§ DIRECTIONS
Please output exactly the run of lines that starts at the line with "Click the First, let's" and ends at the last line of the records below.

⁂

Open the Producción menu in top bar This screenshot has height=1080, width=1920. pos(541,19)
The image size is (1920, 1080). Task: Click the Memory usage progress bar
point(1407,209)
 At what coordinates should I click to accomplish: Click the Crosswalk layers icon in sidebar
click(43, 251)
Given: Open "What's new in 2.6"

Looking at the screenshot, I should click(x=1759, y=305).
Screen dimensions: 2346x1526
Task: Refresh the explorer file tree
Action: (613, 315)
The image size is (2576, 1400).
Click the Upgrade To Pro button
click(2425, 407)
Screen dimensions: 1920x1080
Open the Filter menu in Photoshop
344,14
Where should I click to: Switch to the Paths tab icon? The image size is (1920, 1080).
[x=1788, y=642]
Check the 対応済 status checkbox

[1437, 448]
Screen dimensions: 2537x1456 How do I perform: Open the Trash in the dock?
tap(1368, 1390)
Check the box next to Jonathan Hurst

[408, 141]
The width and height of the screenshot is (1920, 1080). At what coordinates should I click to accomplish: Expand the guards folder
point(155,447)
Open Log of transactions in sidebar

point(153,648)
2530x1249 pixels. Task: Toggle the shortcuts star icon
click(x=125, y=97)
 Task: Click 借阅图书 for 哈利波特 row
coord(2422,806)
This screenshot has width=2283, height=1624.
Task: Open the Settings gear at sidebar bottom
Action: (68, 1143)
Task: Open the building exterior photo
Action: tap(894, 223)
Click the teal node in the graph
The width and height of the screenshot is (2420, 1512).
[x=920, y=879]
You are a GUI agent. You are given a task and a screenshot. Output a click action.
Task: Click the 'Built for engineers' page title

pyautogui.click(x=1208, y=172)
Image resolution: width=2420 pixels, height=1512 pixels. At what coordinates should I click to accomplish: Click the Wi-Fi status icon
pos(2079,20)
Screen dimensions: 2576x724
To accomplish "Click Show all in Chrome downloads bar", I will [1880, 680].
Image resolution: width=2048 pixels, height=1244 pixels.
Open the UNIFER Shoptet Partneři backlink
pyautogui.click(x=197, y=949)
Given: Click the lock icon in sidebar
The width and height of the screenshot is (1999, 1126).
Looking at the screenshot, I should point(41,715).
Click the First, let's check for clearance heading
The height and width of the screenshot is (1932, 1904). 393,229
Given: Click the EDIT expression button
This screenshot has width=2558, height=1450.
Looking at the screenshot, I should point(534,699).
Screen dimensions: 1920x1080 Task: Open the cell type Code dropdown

⁂

§ ANSWER FOR THIS EXERCISE
Click the First, let's check for clearance heading
The height and width of the screenshot is (1932, 1904). 393,229
Given: Click the EDIT expression button
This screenshot has width=2558, height=1450.
Looking at the screenshot, I should point(534,699).
Screen dimensions: 1920x1080 Task: Open the cell type Code dropdown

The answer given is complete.